Supplied material —
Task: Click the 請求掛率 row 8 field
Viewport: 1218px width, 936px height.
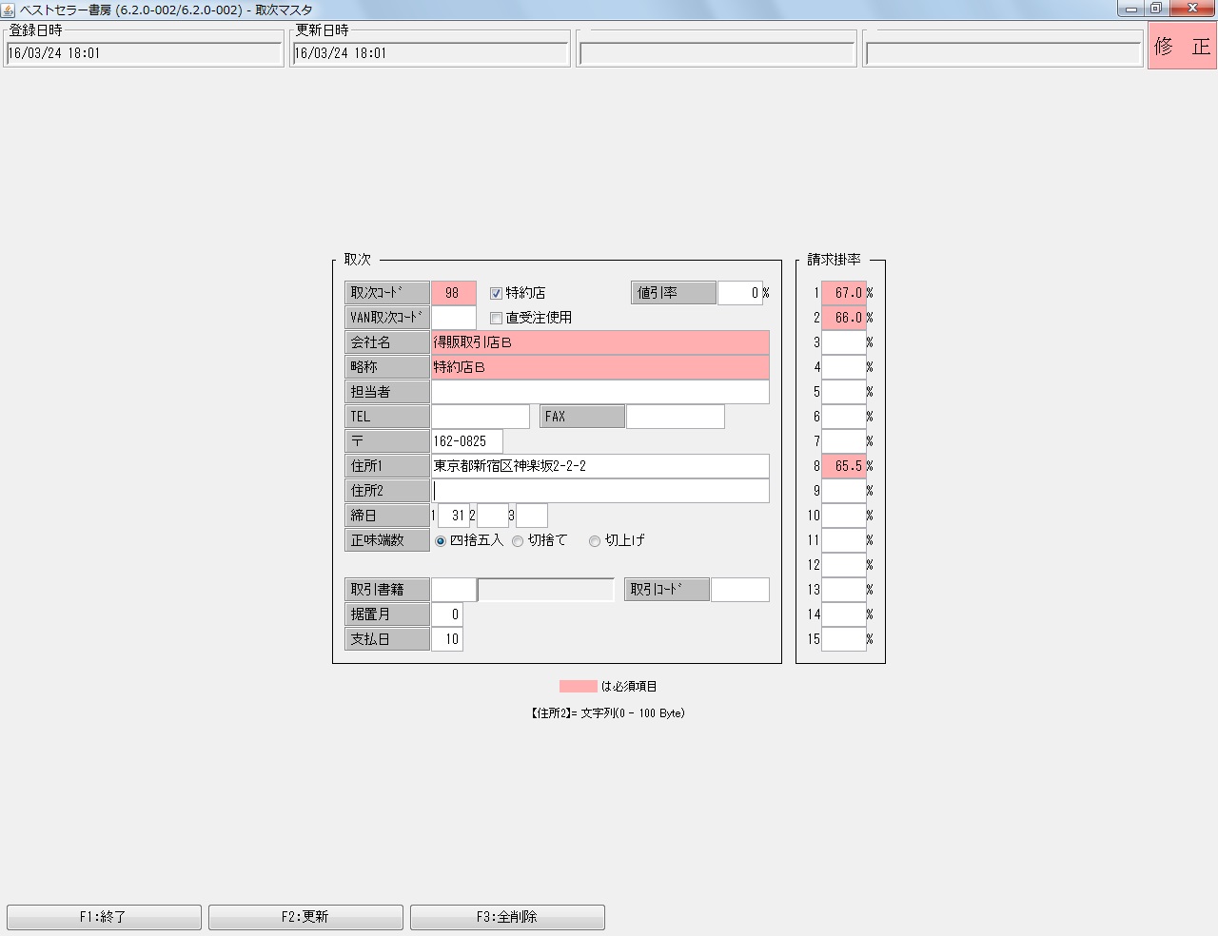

--

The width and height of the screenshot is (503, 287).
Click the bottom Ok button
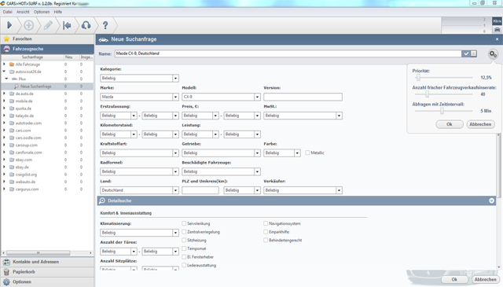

* * *

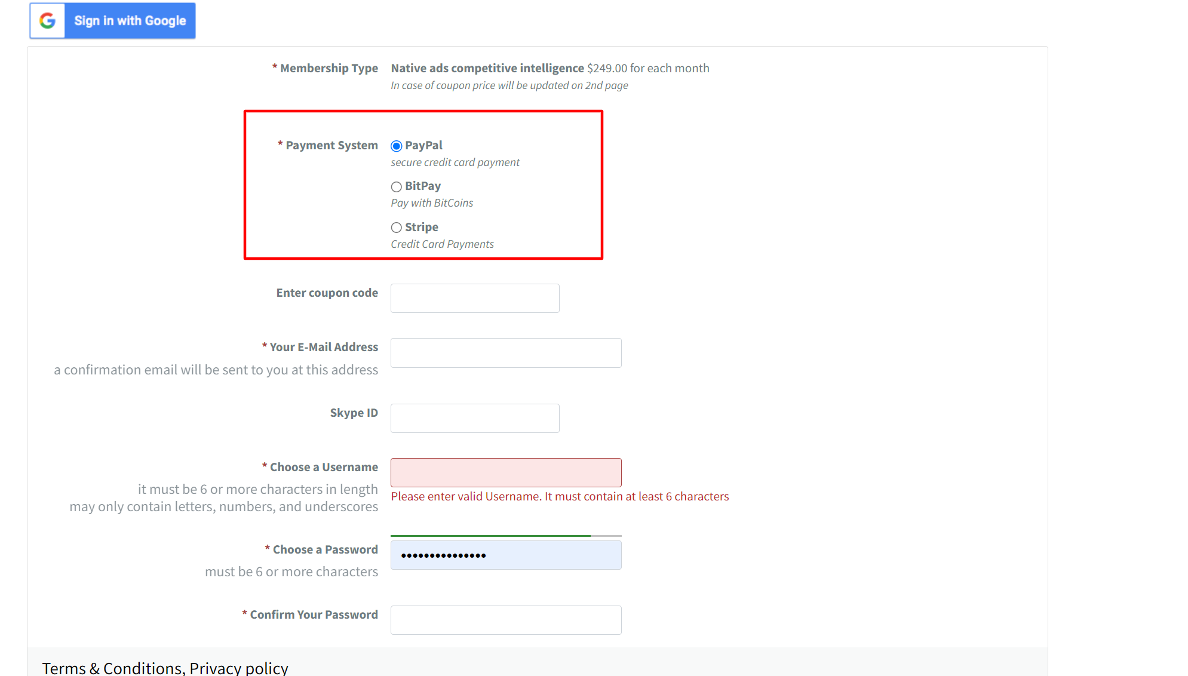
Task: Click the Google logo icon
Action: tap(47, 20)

Required action — Set down, exactly as they appear above, all lines from the one that has "Task: Click the 請求掛率 row 8 field" down to the one that has "Viewport: 1218px width, 936px height.", including those two and no others.

Reply to the exercise —
Task: Click the 請求掛率 row 8 field
Viewport: 1218px width, 936px height.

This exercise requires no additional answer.